**SET PROBLEM**
Reproduce each line of the data below without changing a single character.

**DATASET RECORDS**
-=-=-=-=-
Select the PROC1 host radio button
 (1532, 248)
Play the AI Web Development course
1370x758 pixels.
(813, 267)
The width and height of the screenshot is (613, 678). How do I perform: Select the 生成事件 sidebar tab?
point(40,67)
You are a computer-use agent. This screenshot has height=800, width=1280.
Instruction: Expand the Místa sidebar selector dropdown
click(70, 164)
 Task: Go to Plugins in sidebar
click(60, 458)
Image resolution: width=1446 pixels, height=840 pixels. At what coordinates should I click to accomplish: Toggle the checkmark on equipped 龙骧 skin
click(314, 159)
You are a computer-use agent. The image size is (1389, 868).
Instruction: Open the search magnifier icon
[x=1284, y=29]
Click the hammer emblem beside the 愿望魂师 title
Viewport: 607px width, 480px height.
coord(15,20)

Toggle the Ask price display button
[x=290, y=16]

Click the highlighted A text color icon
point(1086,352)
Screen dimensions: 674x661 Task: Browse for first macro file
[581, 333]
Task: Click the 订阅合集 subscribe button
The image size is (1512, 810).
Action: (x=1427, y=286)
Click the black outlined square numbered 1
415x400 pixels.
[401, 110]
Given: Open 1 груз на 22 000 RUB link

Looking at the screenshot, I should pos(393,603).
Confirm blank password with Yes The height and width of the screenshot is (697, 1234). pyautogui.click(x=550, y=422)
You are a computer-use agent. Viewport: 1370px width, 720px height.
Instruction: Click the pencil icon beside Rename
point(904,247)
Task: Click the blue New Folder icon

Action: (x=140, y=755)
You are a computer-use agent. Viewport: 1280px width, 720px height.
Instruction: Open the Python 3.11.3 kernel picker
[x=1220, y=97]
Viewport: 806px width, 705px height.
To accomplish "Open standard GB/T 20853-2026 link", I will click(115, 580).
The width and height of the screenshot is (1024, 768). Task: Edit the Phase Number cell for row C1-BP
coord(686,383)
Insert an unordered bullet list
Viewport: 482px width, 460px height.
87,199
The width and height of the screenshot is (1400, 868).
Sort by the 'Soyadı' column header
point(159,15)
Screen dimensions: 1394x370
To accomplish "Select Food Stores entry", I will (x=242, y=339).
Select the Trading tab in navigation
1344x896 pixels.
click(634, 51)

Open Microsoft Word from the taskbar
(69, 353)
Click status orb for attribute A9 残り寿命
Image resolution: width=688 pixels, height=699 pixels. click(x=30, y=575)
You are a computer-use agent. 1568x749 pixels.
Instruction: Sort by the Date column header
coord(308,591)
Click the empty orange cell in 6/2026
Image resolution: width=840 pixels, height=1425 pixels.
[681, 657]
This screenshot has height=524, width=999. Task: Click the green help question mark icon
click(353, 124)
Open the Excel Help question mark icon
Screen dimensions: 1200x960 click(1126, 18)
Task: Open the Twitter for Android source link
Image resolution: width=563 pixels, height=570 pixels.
-=-=-=-=-
**FINAL RESULT**
Select the PROC1 host radio button
 (1532, 248)
Play the AI Web Development course
1370x758 pixels.
(813, 267)
The width and height of the screenshot is (613, 678). How do I perform: Select the 生成事件 sidebar tab?
point(40,67)
You are a computer-use agent. This screenshot has height=800, width=1280.
Instruction: Expand the Místa sidebar selector dropdown
click(70, 164)
 Task: Go to Plugins in sidebar
click(60, 458)
Image resolution: width=1446 pixels, height=840 pixels. At what coordinates should I click to accomplish: Toggle the checkmark on equipped 龙骧 skin
click(314, 159)
You are a computer-use agent. The image size is (1389, 868).
Instruction: Open the search magnifier icon
[x=1284, y=29]
Click the hammer emblem beside the 愿望魂师 title
Viewport: 607px width, 480px height.
coord(15,20)

Toggle the Ask price display button
[x=290, y=16]

Click the highlighted A text color icon
point(1086,352)
Screen dimensions: 674x661 Task: Browse for first macro file
[581, 333]
Task: Click the 订阅合集 subscribe button
The image size is (1512, 810).
Action: (x=1427, y=286)
Click the black outlined square numbered 1
415x400 pixels.
[401, 110]
Given: Open 1 груз на 22 000 RUB link

Looking at the screenshot, I should pos(393,603).
Confirm blank password with Yes The height and width of the screenshot is (697, 1234). pyautogui.click(x=550, y=422)
You are a computer-use agent. Viewport: 1370px width, 720px height.
Instruction: Click the pencil icon beside Rename
point(904,247)
Task: Click the blue New Folder icon

Action: (x=140, y=755)
You are a computer-use agent. Viewport: 1280px width, 720px height.
Instruction: Open the Python 3.11.3 kernel picker
[x=1220, y=97]
Viewport: 806px width, 705px height.
To accomplish "Open standard GB/T 20853-2026 link", I will click(115, 580).
The width and height of the screenshot is (1024, 768). Task: Edit the Phase Number cell for row C1-BP
coord(686,383)
Insert an unordered bullet list
Viewport: 482px width, 460px height.
87,199
The width and height of the screenshot is (1400, 868).
Sort by the 'Soyadı' column header
point(159,15)
Screen dimensions: 1394x370
To accomplish "Select Food Stores entry", I will (x=242, y=339).
Select the Trading tab in navigation
1344x896 pixels.
click(634, 51)

Open Microsoft Word from the taskbar
(69, 353)
Click status orb for attribute A9 残り寿命
Image resolution: width=688 pixels, height=699 pixels. click(x=30, y=575)
You are a computer-use agent. 1568x749 pixels.
Instruction: Sort by the Date column header
coord(308,591)
Click the empty orange cell in 6/2026
Image resolution: width=840 pixels, height=1425 pixels.
[681, 657]
This screenshot has height=524, width=999. Task: Click the green help question mark icon
click(353, 124)
Open the Excel Help question mark icon
Screen dimensions: 1200x960 click(1126, 18)
Task: Open the Twitter for Android source link
Image resolution: width=563 pixels, height=570 pixels.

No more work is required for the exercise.